Saved entries
════════════════════

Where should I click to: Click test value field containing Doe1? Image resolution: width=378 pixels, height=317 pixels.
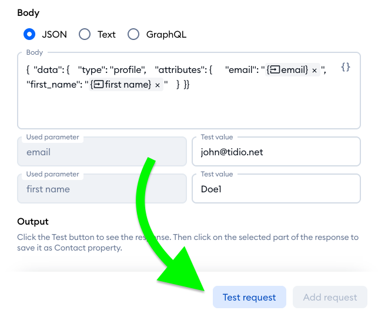tap(276, 189)
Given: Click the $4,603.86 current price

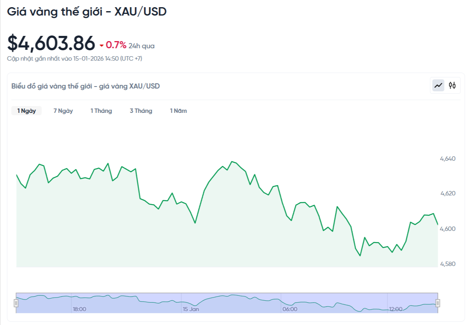Looking at the screenshot, I should (x=51, y=43).
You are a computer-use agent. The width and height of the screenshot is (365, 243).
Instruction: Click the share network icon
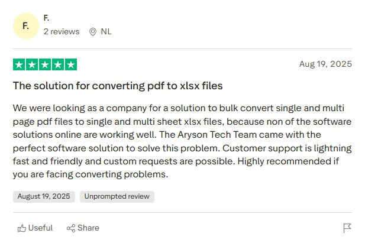click(71, 228)
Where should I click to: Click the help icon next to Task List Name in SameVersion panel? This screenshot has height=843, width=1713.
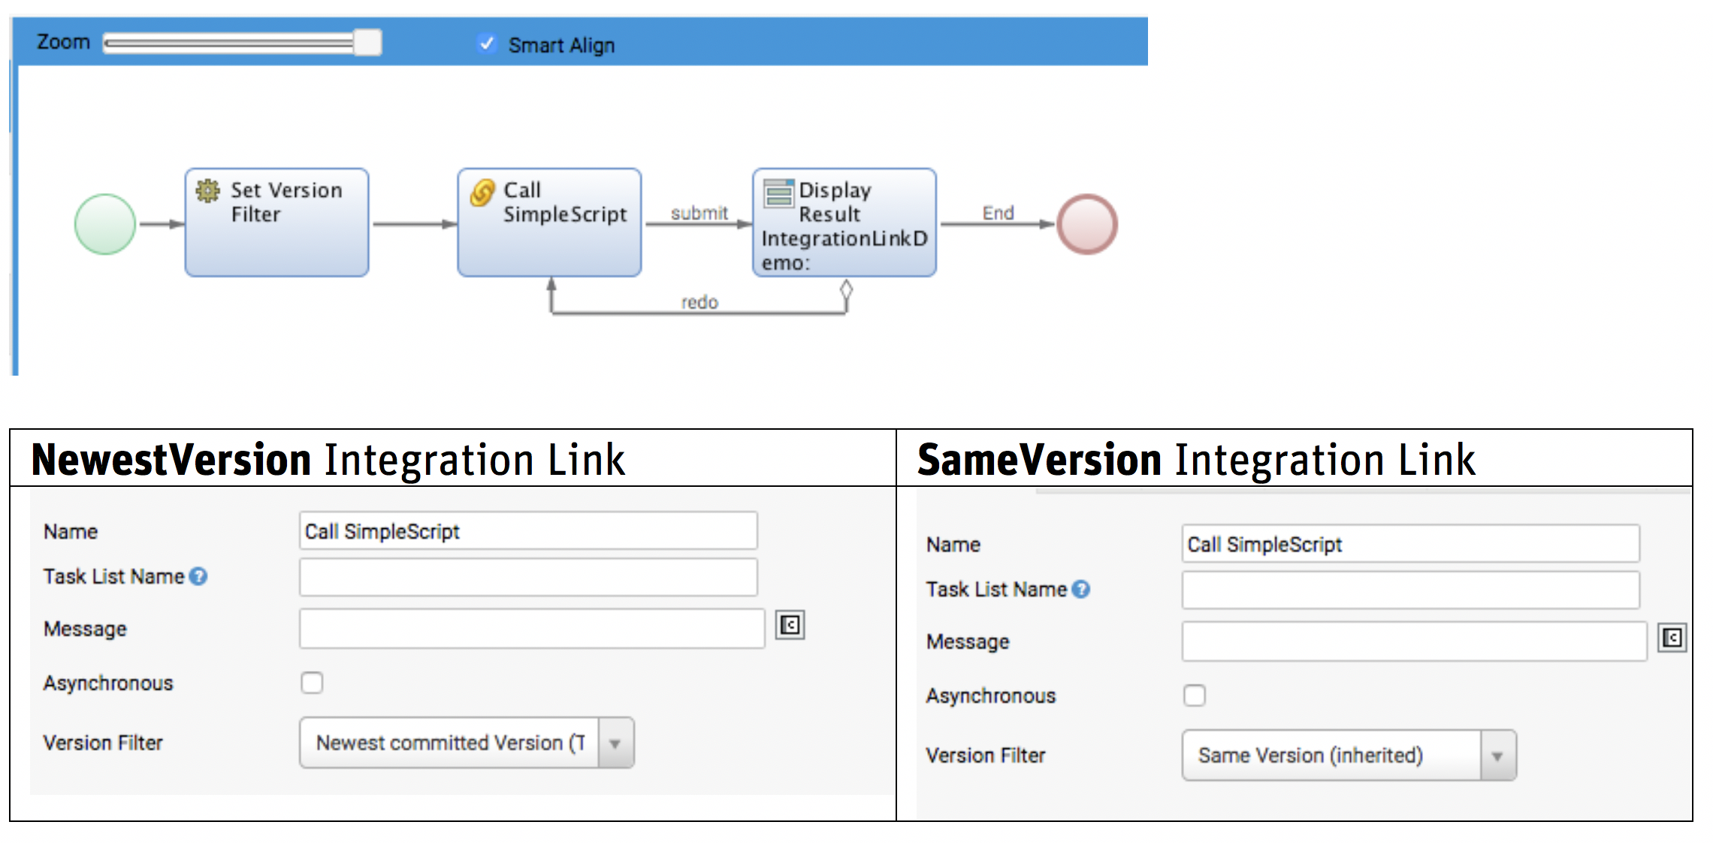[1080, 589]
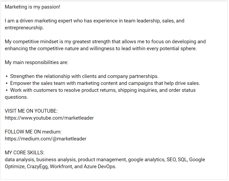The image size is (229, 181).
Task: Open the Medium @marketleader profile link
Action: [45, 139]
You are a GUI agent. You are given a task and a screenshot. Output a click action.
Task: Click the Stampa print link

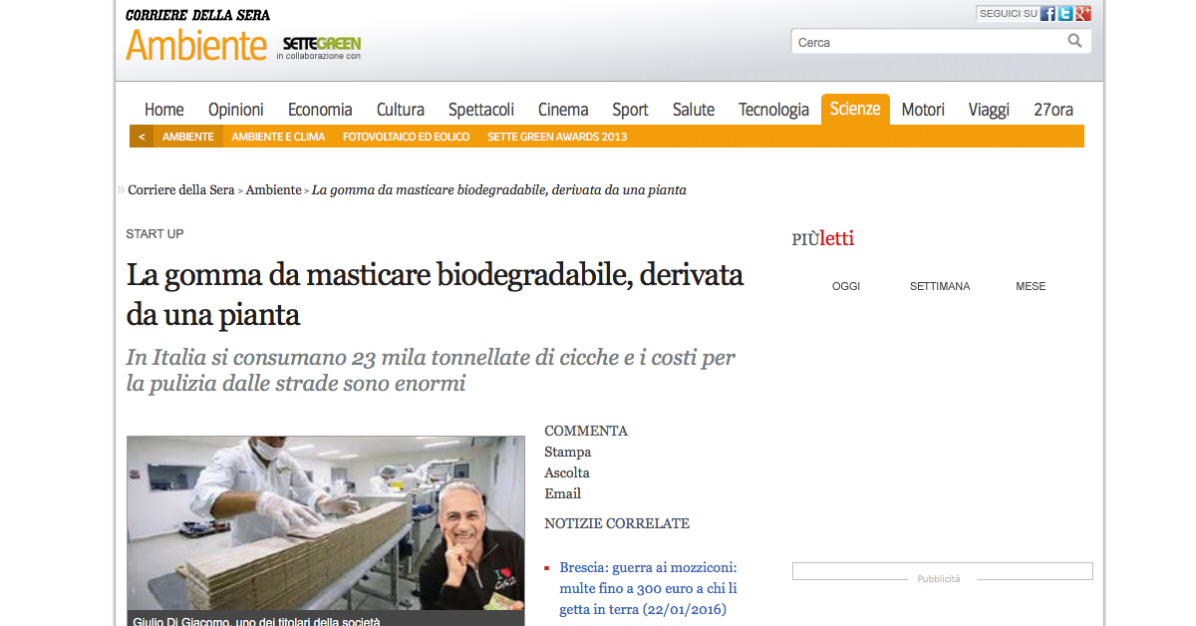point(568,452)
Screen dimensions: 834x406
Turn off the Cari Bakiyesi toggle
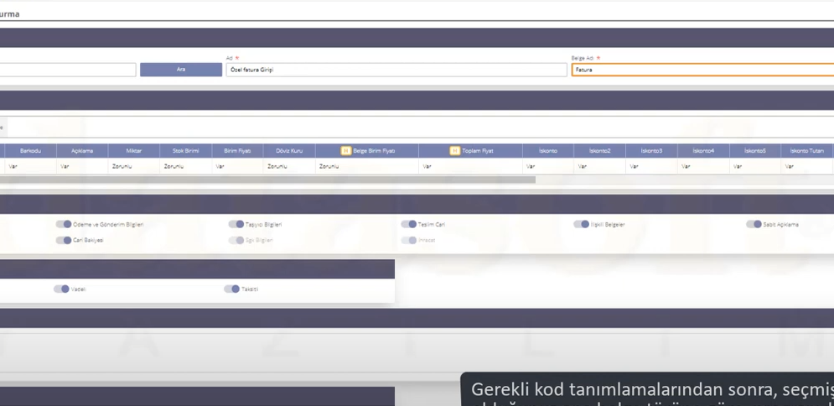tap(64, 240)
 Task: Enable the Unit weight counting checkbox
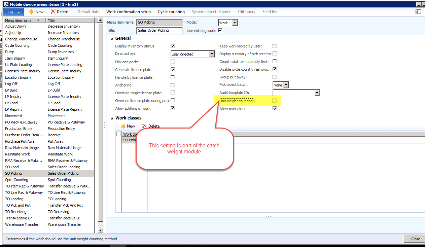pos(275,101)
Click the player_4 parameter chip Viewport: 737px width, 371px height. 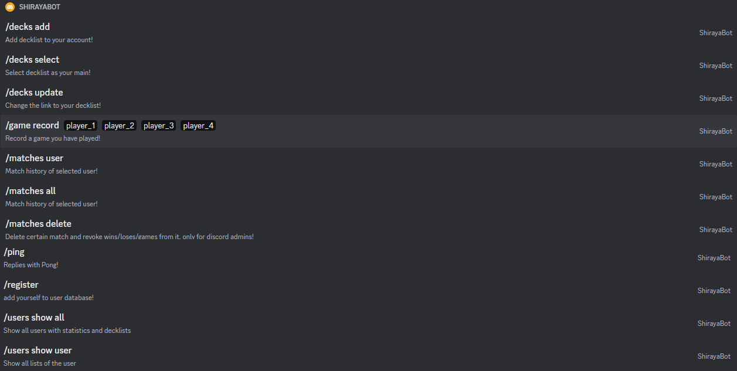(x=198, y=125)
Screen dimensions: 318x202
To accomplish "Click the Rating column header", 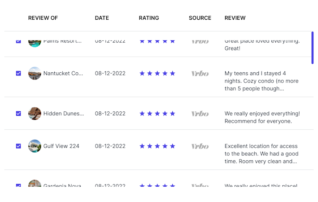I will click(x=149, y=18).
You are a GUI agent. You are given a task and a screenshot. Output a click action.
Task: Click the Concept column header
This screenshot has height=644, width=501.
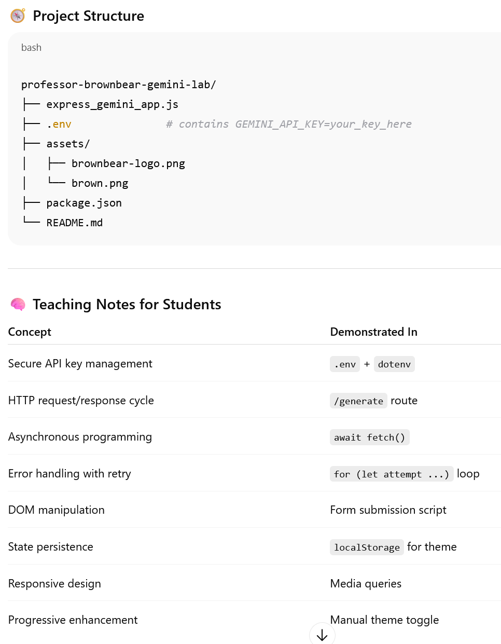[30, 332]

════════════════════

[WORK TO BE COMPLETED]
Check the records above and copy each line that has the string "dimensions".

[RESULT FOR THIS TASK]
Screen dimensions: 834x406
Screen dimensions: 318x202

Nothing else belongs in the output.